Contributor: Will Ashley
A hash table is, essentially, a data structure that maps keys to values. It does this by taking each input into the table and processing it with a hashing function, which is used to determine the index in a bucket where the value will reside. Hash tables appear in interviews all the time, especially at companies like Microsoft and Google. Know them!
Hash tables are useful because insertion, deletion, and lookup of elements can possibly be achieved in constant time. If you have a hash function that behaves consistently, it will tell you where to find an element in a hash table each time. But what if, in the process of trying to store more information in your hash table, your hashing function tells you to store something at an index that is already occupied?
A hash collision is when two different inputs to a hashing function result in the same index in a bucket. Hash collisions are unavoidable if you have a sufficiently large data set, so knowing how to handle them is important – doing it poorly will have a dramatic impact on performance.
Let's take a look at a few ways we can approach this problem.
Let's look at an example:
["apple", "bat", "car"]
Let's take this array as a really simple hash table. Our hashing function will take an input, such as "dog", and use the first letter's place in the alphabet to determine the index. Since "dog" starts with "d", it will get hashed to the 3rd index in the array.
Simple enough, and we can see the advantages of speedy lookup and insertion right here: if we use the hash function to check if "dog" exists in the table, the lookup takes place in constant time.
But what if we try to add "ant" to the table?
Since "ant" would normally get hashed to the 0th index, we would try to insert it there, but for us, "apple" already occupies that space. collision!
Linear Probing says "let's just put it at the next available index!"
So our hash table would look like this:
["apple", "bat", "car", "ant"]
But doing this requires us to first check the 1st index, then the 2nd, and finally, we arrive at the 3rd index, where we find free space! As you can see, insertion, deletion, and lookup have devolved to O(n) in the worst case.
And what happens when we want to insert "dog" into the list now? It would hash to index 3, but since "ant" now occupies that space, it must go to index 4. This is called clustering.
As you might have noticed, when we probe the array for an empty index, we are probing by a linear factor, in this case, 1. We simply take the hash index and add 1 to it repeatedly until we find an empty index. But we could also probe by a quadratic factor, but adding to the hashed index the successive outputs of a quadratic polynomial IE:
H + 1^2, H + 2^2, H + 3^2
Where H is the result originally given by the hashing function. This results in less clustering than linear probing. This only really matters though if your data set is sufficiently large.
Separate chaining, most commonly uses linked lists at each index:
[{"ant" => "apple"}, {"bat"}, {"car"}]
Where => represents a pointer to the next node in the list. Using this method, we can simply insert new elements at the head of each list, should there be a collision.
In the worst case, insertion, lookup, and deletion become O(n/k) where k is the size of the hash table.
If k is a constant, then O(n/k) is really just O(n), but in the real world, O(n/k) is a huge improvement over O(n)
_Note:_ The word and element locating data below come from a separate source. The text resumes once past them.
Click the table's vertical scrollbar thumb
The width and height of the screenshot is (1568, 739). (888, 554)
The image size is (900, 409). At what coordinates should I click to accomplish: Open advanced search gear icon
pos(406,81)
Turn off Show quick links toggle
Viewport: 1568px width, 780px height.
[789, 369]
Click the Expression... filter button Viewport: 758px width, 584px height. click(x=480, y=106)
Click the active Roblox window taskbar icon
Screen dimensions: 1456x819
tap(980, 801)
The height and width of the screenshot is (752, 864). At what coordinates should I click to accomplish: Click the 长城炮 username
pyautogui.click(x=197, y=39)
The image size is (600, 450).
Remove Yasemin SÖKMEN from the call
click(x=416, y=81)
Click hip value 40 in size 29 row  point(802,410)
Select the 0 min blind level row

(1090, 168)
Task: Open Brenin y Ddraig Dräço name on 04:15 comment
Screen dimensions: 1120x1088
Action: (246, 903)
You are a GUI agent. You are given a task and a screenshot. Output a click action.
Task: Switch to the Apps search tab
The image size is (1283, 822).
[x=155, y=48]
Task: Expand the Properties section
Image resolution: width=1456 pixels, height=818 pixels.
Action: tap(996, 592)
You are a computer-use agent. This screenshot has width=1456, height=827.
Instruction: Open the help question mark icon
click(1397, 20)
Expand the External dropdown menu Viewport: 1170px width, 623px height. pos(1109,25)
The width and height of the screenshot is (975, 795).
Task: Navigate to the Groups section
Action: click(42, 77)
Robin Hood hashing says that in the event of a collision, the new value may displace the value currently residing in the bucket if its probe count is larger than the key at the current position. Since both the worst case and the variation in the number of probes is reduced dramatically, an interesting variation is to probe the table starting at the expected successful probe value and then expand from that position in both directions.
Cuckoo Hashing utilizes two or more hashing functions to resolve collisions. When a collision occurs, the value is rehashed using the second hash function, if that still causes a collision, then it will rehash with the third hashing function, and so on, until there it either finds an empty bucket for the value or runs out of hashing functions. If it runs out of hashing functions, it will use the last hashing function to place the value in its corresponding bucket, and remove whatever value is currently there, and rehash it using the first hashing function. This process continues over and over until a place for all values is found. This does mean that any value could possibly be in more than one location, but still ensures constant time lookup in the worst case, and amortized constant time for insertion and deletion.